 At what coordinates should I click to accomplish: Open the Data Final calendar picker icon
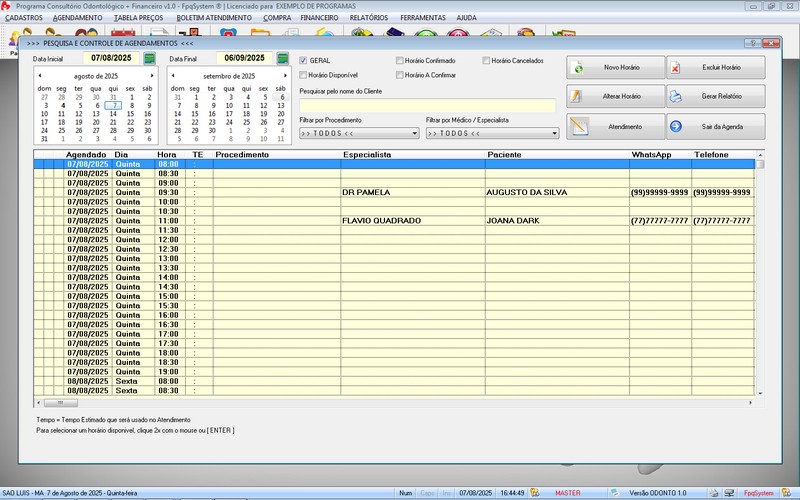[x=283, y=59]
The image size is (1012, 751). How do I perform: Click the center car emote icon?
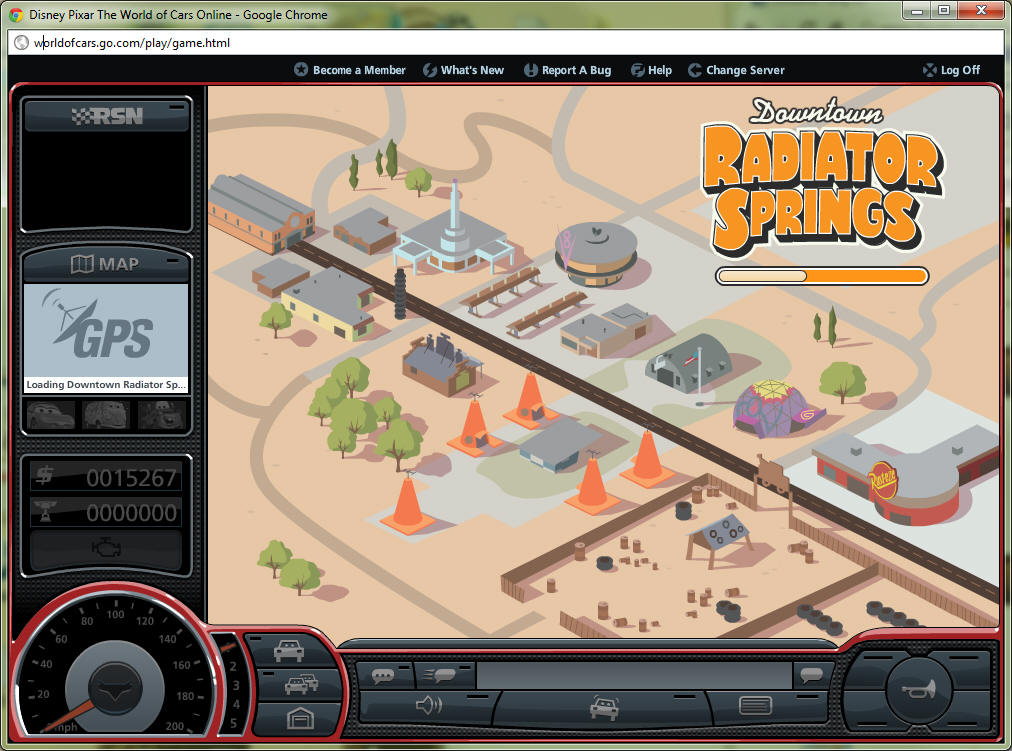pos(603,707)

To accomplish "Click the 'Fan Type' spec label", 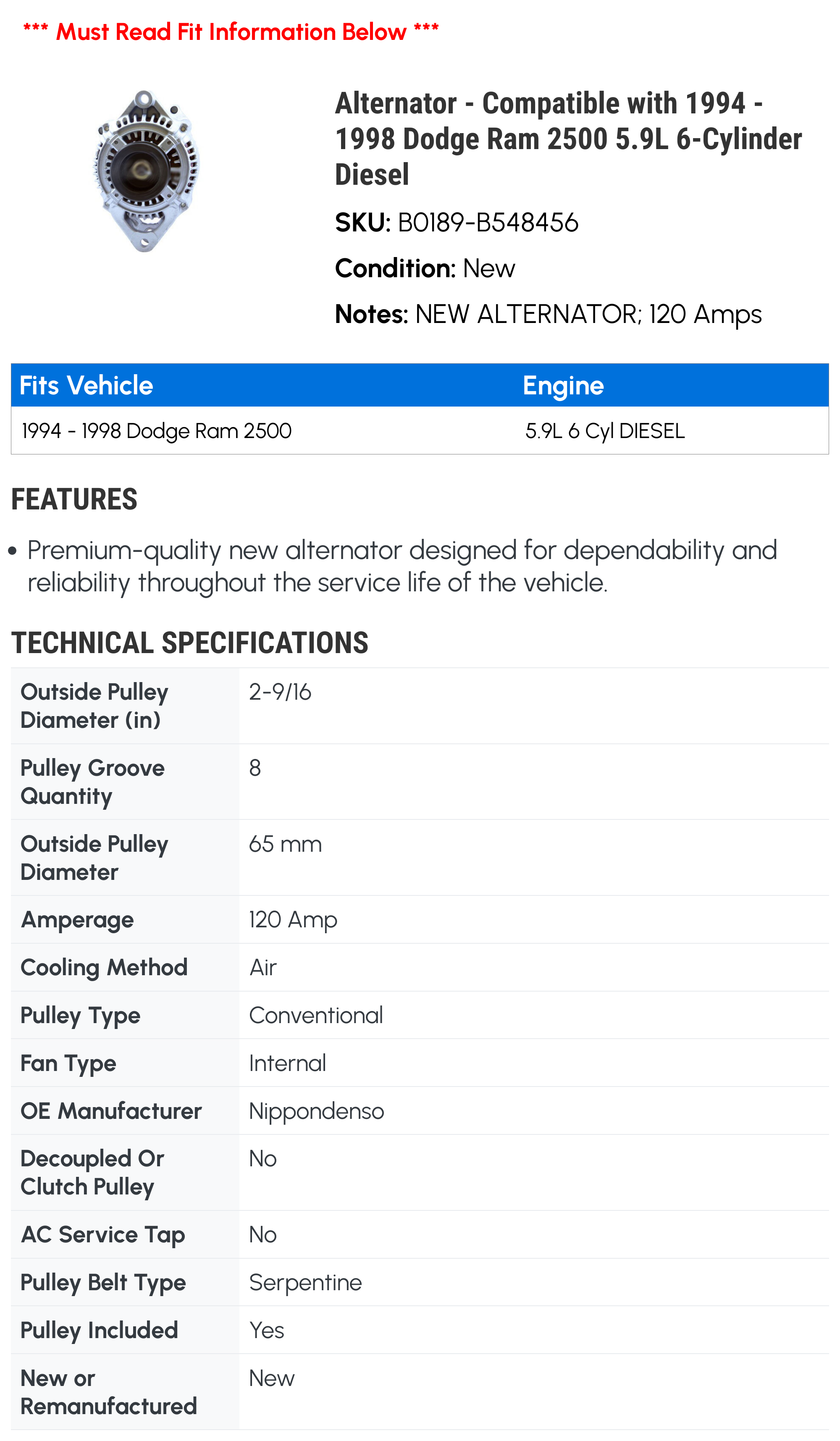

____________

__What is needed__: Although the material contains pictures, only the lines are to be written out, exactly as they stand.

__Answer box__:
 At what coordinates should I click to accomplish: Open the Data Final calendar picker icon
[x=283, y=59]
The image size is (1012, 751). How do I perform: Click the center car emote icon?
pos(603,707)

To accomplish "Click the 'Fan Type' spec label", 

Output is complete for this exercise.